Thunks cause code bloat and can collectively add up to become a performance
problem, so it is desirable to call C++ entry points from Rust directly.
Interop tooling can do that only if it may assume a specific target platform
and C++ ABI.
Implementation details of the target execution environment that are considered
stable enough will be reflected in API projections, for example:
* The C++ standard does not specify sizes of integer types (`short`, `int`,
`long` etc.) To map them to Rust, interop tooling will need to assume a size
that they have on the platform that targets in practice. The alternative
would be to create target-agnostic integer types (for example, `Int` in
Swift is a strong typedef for `Int32` on 32-bit targets, and `Int64` on
64-bit targets), but this makes it harder to provide idiomatic, transparent,
high-performance interop.
* The C++ standard does not specify whether standard library types like
`std::vector` are trivially relocatable; it is an implementation detail.
Universal interop tooling would have to conservatively assume
non-trivially-relocatable types. Interop tooling specific to certain
environments can rely on libc++ providing a trivially-relocatable
`std::vector` and project it into Rust in a much more ergonomic way.
**Pros**
* **Interop tooling will generate the most performant code sequences** to call
foreign language functions.
* If interop tooling generates portable code, it would have some overhead.
The overhead can be eliminated by C++ and Rust optimizers at least in
some cases, but at the cost of increased build times. For example,
eliminating thunks would require turning on LTO, which is not fast, and
usually only used for release builds. It is much preferable to not
generate thunks in the first place, if the target platform does not need
them.
* **Ergonomics of API projections will be improved.**
* For example, whether a C++ type is trivially relocatable or not is an
implementation detail in C++, transparent to C++ users of that type, but
it makes a huge ergonomic difference in the Rust API projection.
**Cons**
* **C++ code will have additional evolution constraints.**
* For example, changing a type from trivially relocatable to non-trivially
relocatable is a non-API-breaking change for C++ users, but it would
break Rust users.
* **It would be more difficult to switch internal environments to a different
C++ standard library.**
* **Code that is deployed in environments that have incompatible
implementation details won't be able to use this C++/Rust interop system.**
* Alternatively, these executables would have to bring a suitable
execution environment with them (e.g., a copy of libc++).
### Interop tooling should be maintainable and evolvable for a long time
We should design and implement C++/Rust interop tooling in such a way that we
can maintain and evolve it for more than a decade.
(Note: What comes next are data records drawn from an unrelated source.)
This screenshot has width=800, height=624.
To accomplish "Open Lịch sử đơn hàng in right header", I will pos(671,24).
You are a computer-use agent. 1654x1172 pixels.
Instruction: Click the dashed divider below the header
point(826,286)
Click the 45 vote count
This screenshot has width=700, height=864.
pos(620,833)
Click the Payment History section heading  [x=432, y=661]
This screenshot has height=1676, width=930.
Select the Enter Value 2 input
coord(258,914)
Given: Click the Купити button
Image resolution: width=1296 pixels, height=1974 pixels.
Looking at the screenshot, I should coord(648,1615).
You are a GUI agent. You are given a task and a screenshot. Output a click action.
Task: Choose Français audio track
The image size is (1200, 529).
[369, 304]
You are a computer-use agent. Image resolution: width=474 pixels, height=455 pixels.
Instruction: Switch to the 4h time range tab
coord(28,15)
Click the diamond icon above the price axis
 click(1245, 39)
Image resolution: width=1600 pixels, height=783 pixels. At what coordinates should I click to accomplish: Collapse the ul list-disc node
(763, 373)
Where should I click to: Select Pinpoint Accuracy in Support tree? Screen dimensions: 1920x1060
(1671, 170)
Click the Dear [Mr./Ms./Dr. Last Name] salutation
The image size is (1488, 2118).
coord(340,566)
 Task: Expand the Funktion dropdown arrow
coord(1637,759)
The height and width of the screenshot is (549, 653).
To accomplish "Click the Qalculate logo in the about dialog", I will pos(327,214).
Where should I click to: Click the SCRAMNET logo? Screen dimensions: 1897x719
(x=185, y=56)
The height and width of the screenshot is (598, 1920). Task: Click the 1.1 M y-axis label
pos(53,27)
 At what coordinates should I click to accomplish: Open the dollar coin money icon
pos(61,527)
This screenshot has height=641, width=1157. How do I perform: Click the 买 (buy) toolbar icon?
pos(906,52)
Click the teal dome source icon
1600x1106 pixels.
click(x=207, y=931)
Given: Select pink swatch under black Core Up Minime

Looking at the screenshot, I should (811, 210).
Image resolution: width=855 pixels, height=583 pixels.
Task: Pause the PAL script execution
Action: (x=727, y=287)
If Rust becomes tightly
integrated into an existing C++ project, specific requirements for interop and
API projection rules will keep changing. The more Rust adoption we will have,
the more library and team-specific interop customizations we will have to
support, and the more it will make sense for the performance team to tweak
generated code to implement sweeping optimizations. These kinds of changes
should be readily possible, and they should not create conflicts of interest
between diferent users of the interop tooling.
### Interop tooling should facilitate C++ to Rust migration
C++/Rust interop tooling should try to create a favorable environment for
migrating C++ code to Rust. Specifically, projections of C++ APIs into Rust
should be implementable in Rust. This way, a C++ library can be converted from
C++ into Rust transparently for its users, as its public API won't change.
## Alternatives Considered: Design decisions
### Repeat C++ API completely in a separate IDL
Instead of reading C++ headers in the interop tooling, we would require the user
to repeat the C++ API in some other form, for example, in a Rust-based IDL like
in the cxx crate, or in sidecar files in a completely new format.
**Pros**
* **Interop tooling can be simpler if it does not have to read C++ headers**.
But even under this alternative approach, tooling might want to read C++
headers, nullifying this advantage. For example, tooling might want to
automatically generate an initial Rust snippet or to suggest in presubmits
to adjust the Rust code that mirrors a C++ API when that C++ API changes.
* The **most natural way to define Rust APIs** is by using Rust code or
Rust-like syntax in sidecar files.
* **Available Rust APIs are defined in easily accessible checked-in files.**
* **API definitions written by a human might have higher quality, on
average.**
**Cons**
* **A big part of the C++ API needs to be duplicated** to reliably match the
Rust code with the C++ declarations. The initial code can be generated by
tooling, but it has to be kept in sync. This is a burden for the C++ API
owners, potentially a bigger one than allowing annotations in C++ headers.
* There is a risk that C++ API owners might refuse to own IDL files.
* The need to create a sidecar file creates a **barrier to start using C++
libraries from Rust.**
* While the duplication overhead is justifiable for widely-used libraries,
it is relatively high for libraries with few users and binaries, making
it less likely that leaf teams will start adopting Rust.
* **When the C++ API is changed, the Rust definitions become out-of-sync with
it.** Tooling needs to detect this, and the Rust definitions need to be
changed (either manually or tool-assisted).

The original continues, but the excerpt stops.